Short exercise =
Please retype the records between the lines holding "You are a GUI" and "click(x=1487, y=961)", inclusive, and omit the pictures from your answer.

Raw data =
+===+

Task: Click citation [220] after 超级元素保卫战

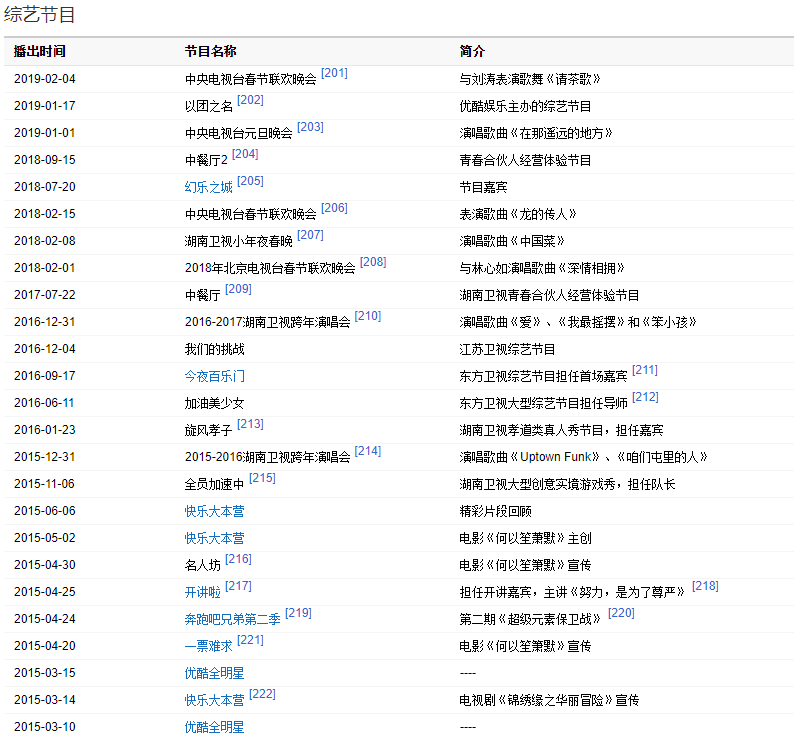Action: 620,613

+===+

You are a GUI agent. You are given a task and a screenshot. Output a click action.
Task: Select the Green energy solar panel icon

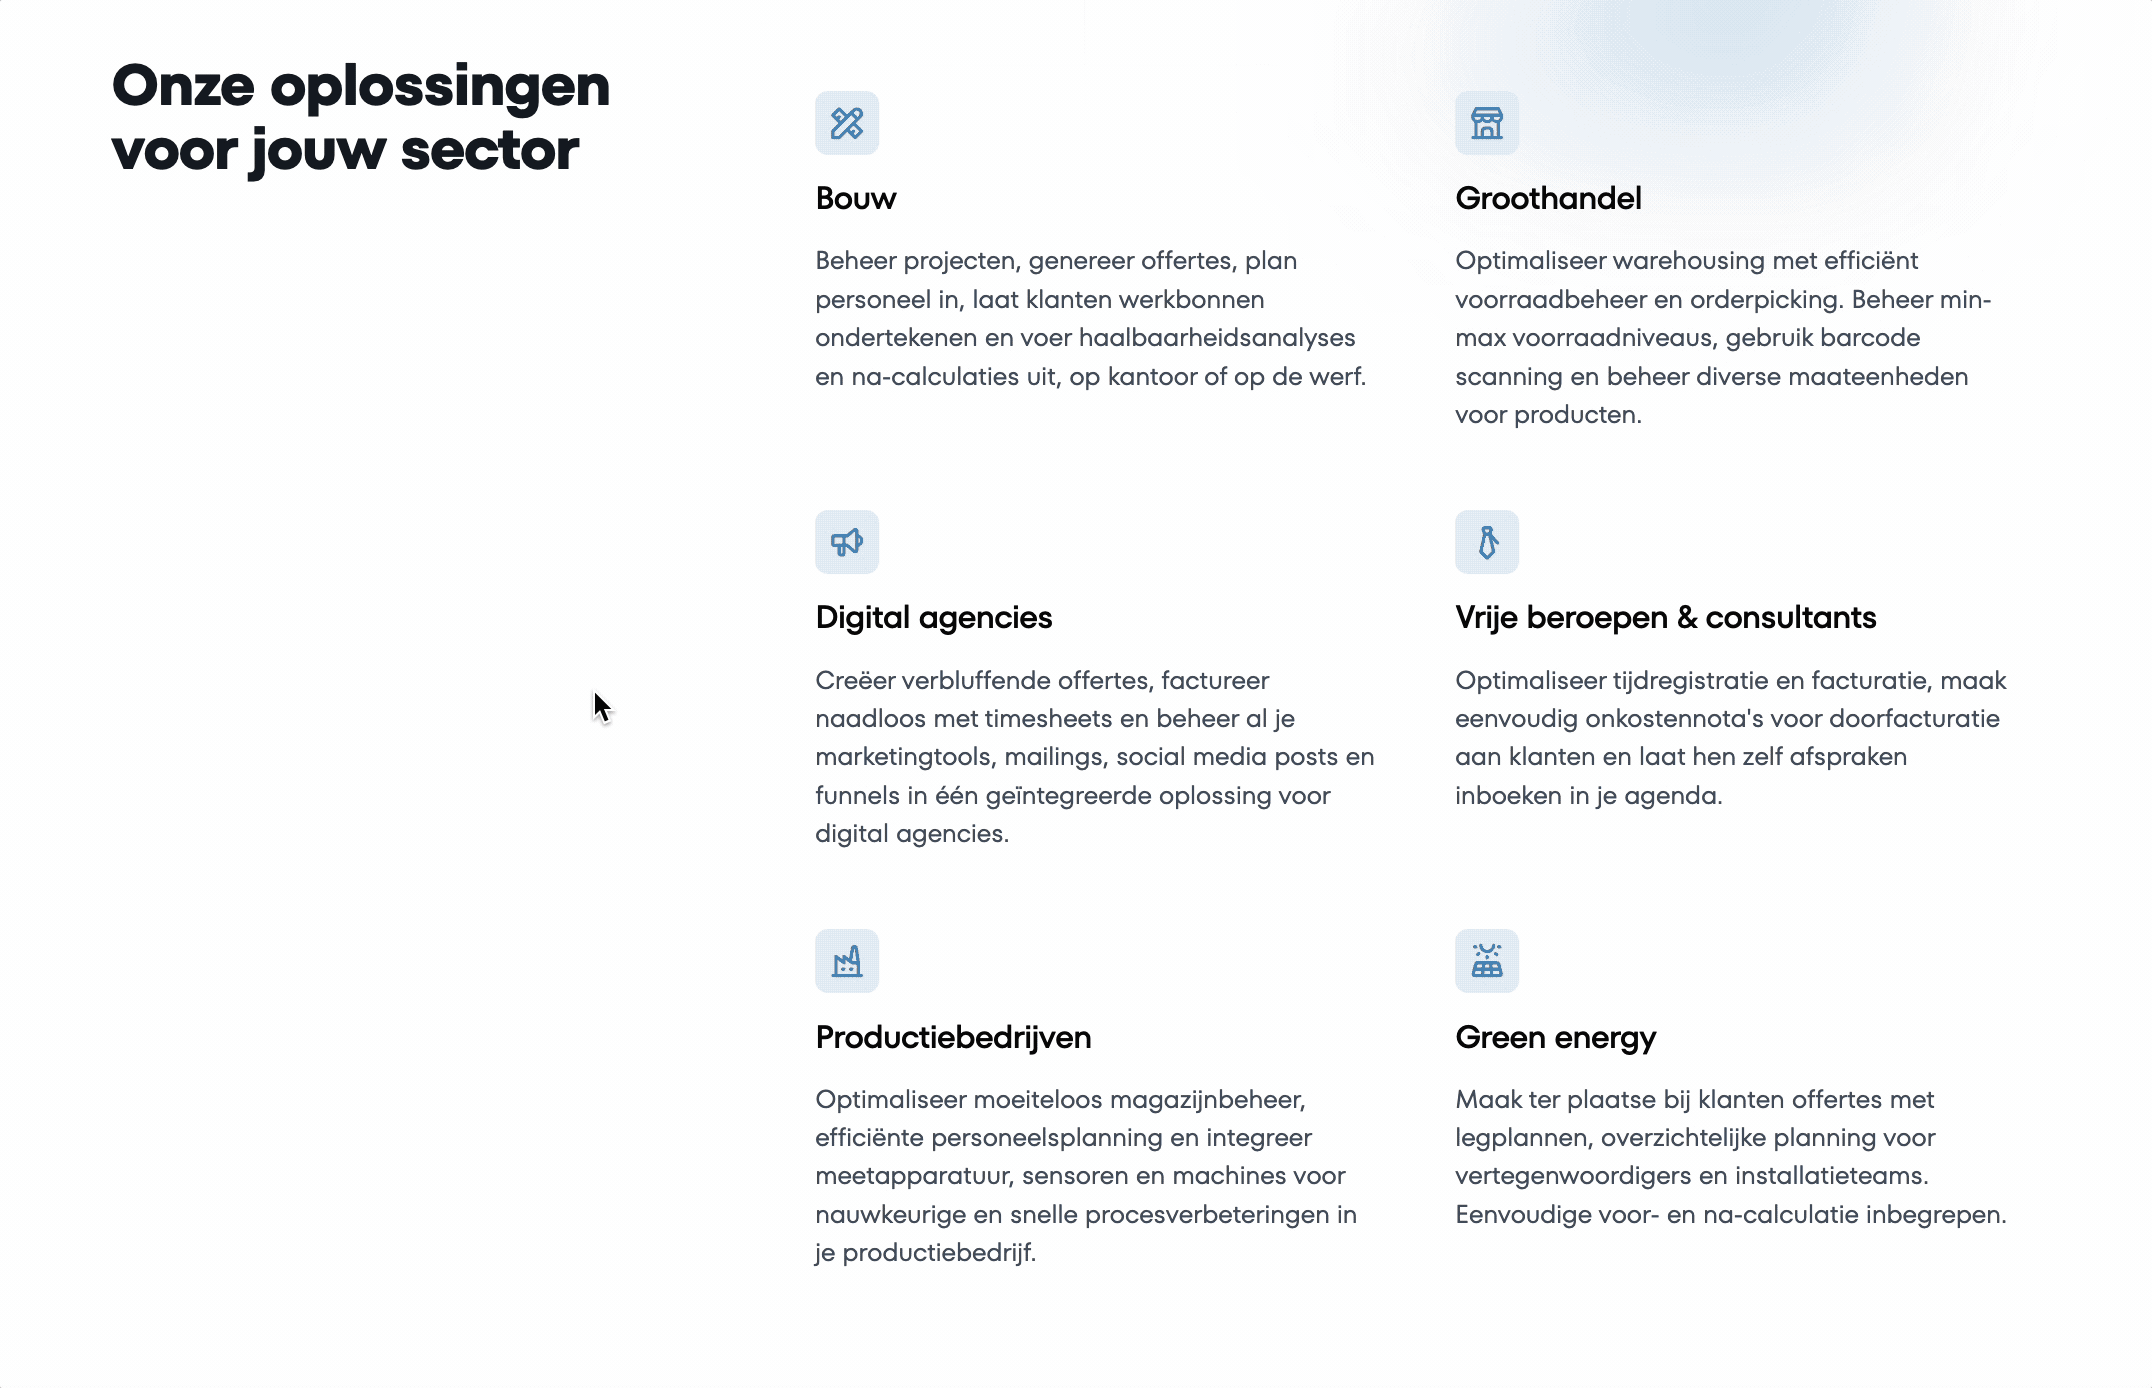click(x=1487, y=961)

+===+

Answer to this task =
You are a GUI agent. You are given a task and a screenshot. Output a click action.
Task: Select the Green energy solar panel icon

click(x=1487, y=961)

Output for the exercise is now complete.